Its frustrating that people treat you differently because of the gender they perceive you as. Even if its not majorly different, it may be just the language they use etc. For me I feel much more comfortable when people use male pronouns. If someone uses female pronouns or says ma’am etc I feel like a fucking idiot. I guess because there I am with my short hair, chest bound and clothes from the men’s department, clearly expressing myself as male, and they just see straight passed it, straight through me, expose me, out me, remind me, tell me I’m wrong, I can’t, I’m not a man. And I know that’s not really their fault. I know that that is my dysphoria, my problem. It still hurts though. And I do think that people should be more aware and less afraid of gender, if someone is clearly presenting themselves as male or female but for some reason you’re not sure about their gender, respect them and either use the correct pronoun, or use something neutral like they/their if you’re afraid of offending someone.

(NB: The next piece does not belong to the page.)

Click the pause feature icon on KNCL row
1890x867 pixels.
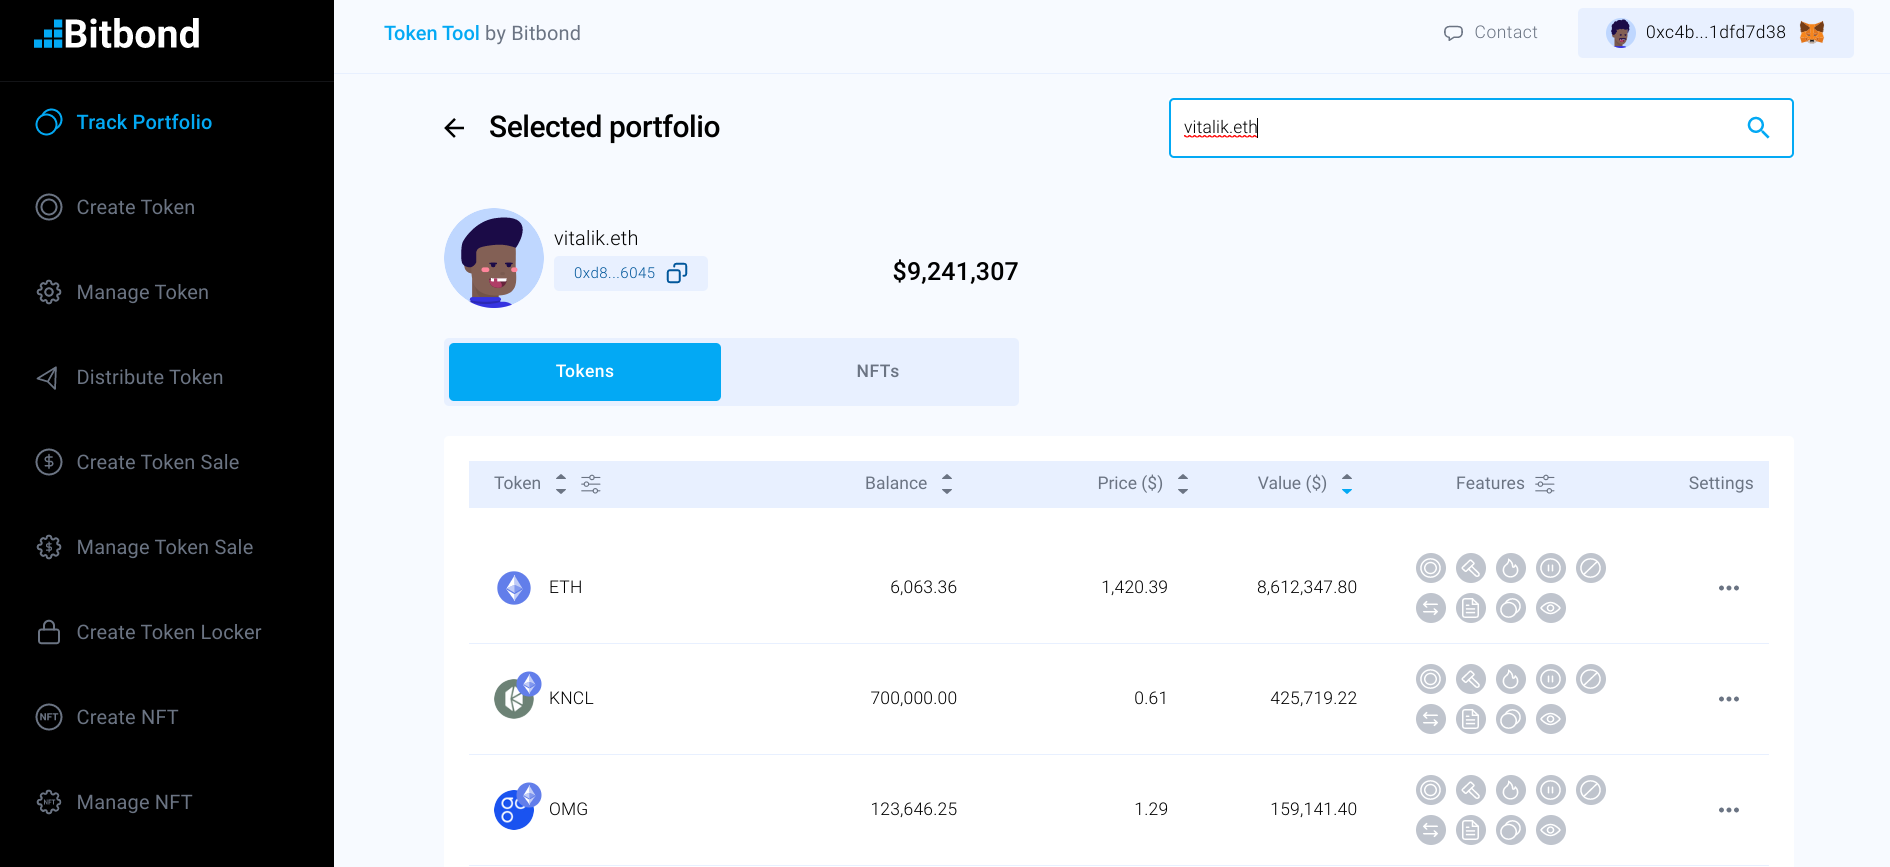pyautogui.click(x=1550, y=678)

I am struggling to express why my gender matters so much to me when I feel like it shouldn’t matter to anyone else. I guess its because even though maybe I think it shouldn’t matter, it does. Fact. People care what gender you are, its a human instinct, even I care what gender you are, well maybe care not so much, but I notice. So because my gender in my head is male, I feel male and feel most at ease with myself when others see me as male, I want my body to reflect that so that others see me as male all the time and I can be at ease with myself around others. I also want my body to feel like my own. Now I feel like my body is almost separate from me, like it’s not mine. I feel a bit silly and embarrassed having it to be honest because its a woman’s. And I like women! I just don’t want to be in a woman’s body. That doesn’t mean I don’t think women’s bodies are amazing or that women are in anyway less than men, its just that I want to be in the right body for my mind. If I could change my mind to fit my body, I guess it would be easier maybe, but I like my mind, I like being male minded, I don’t hate who I am (outside of all this gender stuff), so I guess I wouldn’t. I’d rather have a body to fit my mind. I’m doing my best to make that happen, at the end of the day I’m just trying to feel right in myself. I try to pass and ease my dysphoria by having my hair short, binding my chest, packing sometimes, working out to build muscles, running to lose fat etc. just so I feel more normal, it’s entirely selfish and I guess that’s part of why I feel guilty about it. I feel like I’m dragging other people into it, my family, friends and wife, they support me but I wish they didn’t have to, I wish I had just been born in the right body and never had to question it or think about it like this. It feels unfair that I have to spend my limited time here on Earth correcting something that nature should have got right and everyone else doesn’t have to. I guess that’s what every transgender person feels. Maybe, I don’t know.

Its a big mess of confusing thoughts and feelings and I’m just trying to make sense of it all.